Maybe it’s that it’s after 2am, and I have a zit in my hairline, and it itches, and I’m going to wax philosophical all over your face.

I guess maybe growing up consuming so much fiction–books, plays, movies, TV shows, comics, and what-have-you–I always felt like my own story was bound to take off one day. That I was the protagonist of something, who would be inevitably and inexplicably lifted from the humdrum and given a mission, struck by epic tragedy, or made to believe in something unbelievable.

But no figure has risen to give me a quest, and no one has named me the chosen one, and no coherent narrative has taken shape. This isn’t a complaint, more a realization.

I guess it comes down to this: In fiction, there is a god. In real life, there is not. And if there is, he’s a really shitty writer. Knows nothing about structure.

So for now, I guess I’ll keep on consuming well-crafted fiction, while living out my meandering real life along the way.

Per usual, ol’ Neil Gaiman puts it best:

“Of course, fairy tales are transmissible. You can catch them, or be infected by them. They are the currency that we share with those who walked the world before ever we were here. (Telling stories to my children that I was, in turn, told by my parents and grandparents makes me feel part of something special and odd, part of the continuous stream of life itself.) My daughter Maddy, who was two when I wrote this for her, is eleven, and we still share stories, but they are now on television or films. We read the same books and talk about the, but I no longer read them to her, and even that was a poor replacement for telling her stories out of my head. I believe we owe it to each other to tell stories. It’s as close to a credo as I have or will, I suspect, ever get.”

Or, this from André Malraux:

“The great mystery is not that we should have been thrown down here at random between the profusion of matter and that of the stars; it is that from our very prison we should draw, from our own selves, images powerful enough to deny our nothingness”

Or Tim O’Brien:

“Yet even if it did happen–and maybe it did, anything’s possible–even then you know it can’t be true, because a true war story does not depend upon that kind of truth. Absolute occurence is irrelevant. A thing may happen and be a total lie; another thing may not happen and be truer than the truth. For example: Four guys go down a trail. A grenade sails out. One guy jumps on it and takes the blast, but it’s a killer grenade and everybody dies anyway. Before they die, though one of the dead guys says, “The fuck you do that for?” and the jumper says, “Story of my life, man,” and the other guy starts to smile but he’s dead.
That’s a true story that never happened.”

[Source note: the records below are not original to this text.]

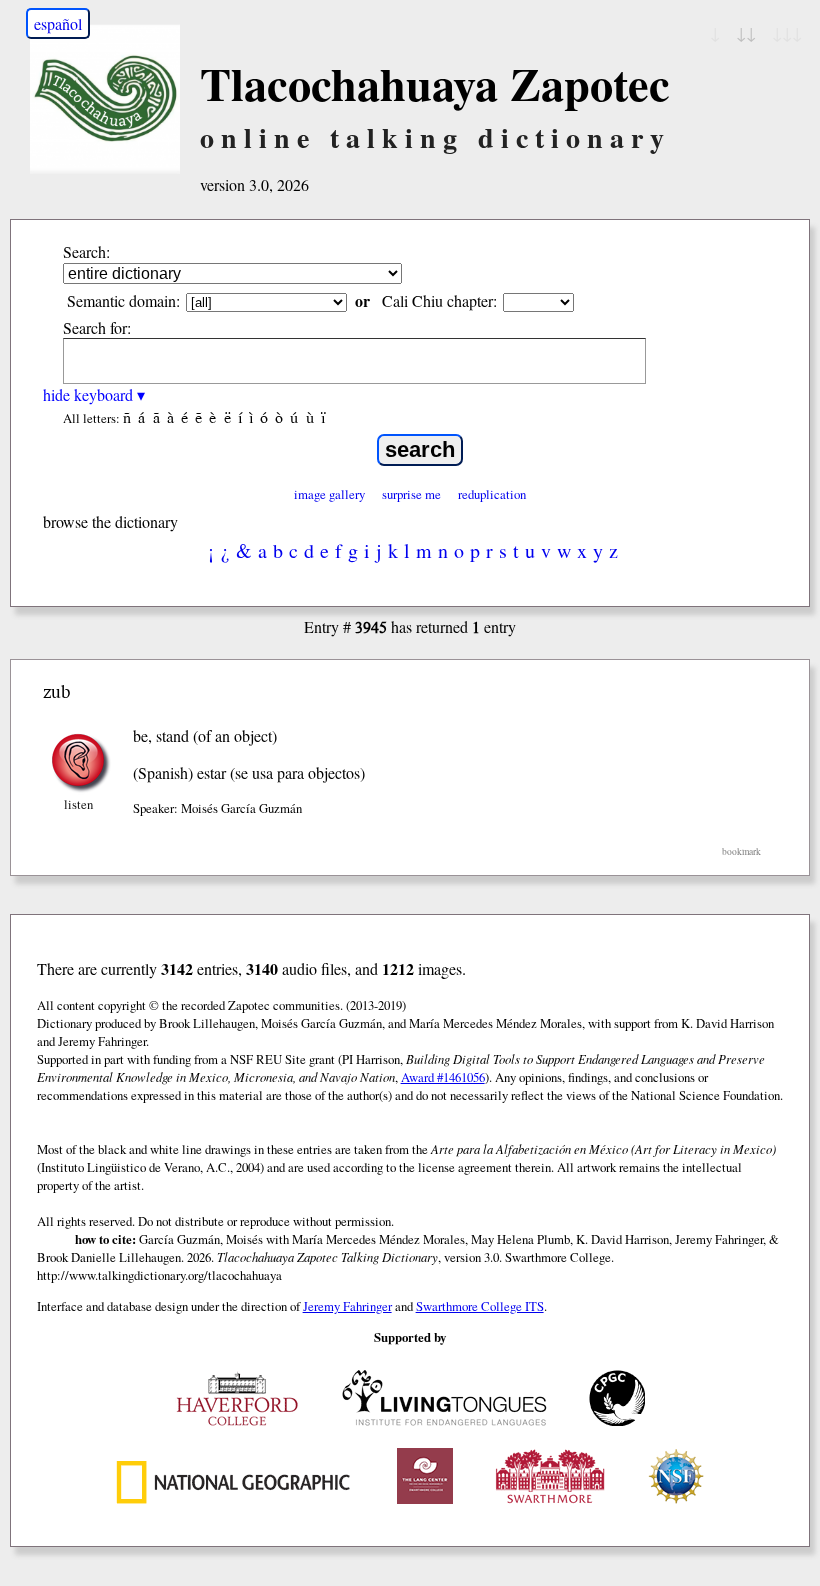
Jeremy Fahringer (347, 1306)
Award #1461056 (443, 1077)
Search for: (97, 327)
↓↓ (746, 32)
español (58, 23)
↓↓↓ (787, 32)
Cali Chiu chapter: (439, 300)
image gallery (329, 494)
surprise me (411, 494)
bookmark (741, 851)
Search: (86, 251)
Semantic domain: (123, 300)
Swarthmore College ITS (480, 1306)
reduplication (492, 494)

Aw hell, even some J.K. Rowling:

“Tell me one last thing,” said Harry. “Is this real? Or has this been happening inside my head?”
Dumbledore beamed at him, and his voice sounded loud and strong in Harry’s ears even though the bright mist was descending again, obscuring his figure.
“Of course it is happening inside your head, Harry, but why on earth should that mean that it is not real?”

Or how about Italo Calvino:

“If I were only a hand, a severed hand that grasps a pen and writes . . . Who would move this hand? The anonymous throng? The spirit of the times? The collective unconscious? I do not know. It is not in order to be the spokesman for something definable that I would like to erase myself. Only to transmit the writable that waits to be written, the tellable that nobody tells.”

And finally, from Philip Pullman (I’ve been rereading The Subtle Knife recently):

“Stories are the most important thing in the world. Without stories, we wouldn’t be human beings at all.”

*The above riot of quotations and accompanying author photos brought to you by yours truly’s rampant insomnia.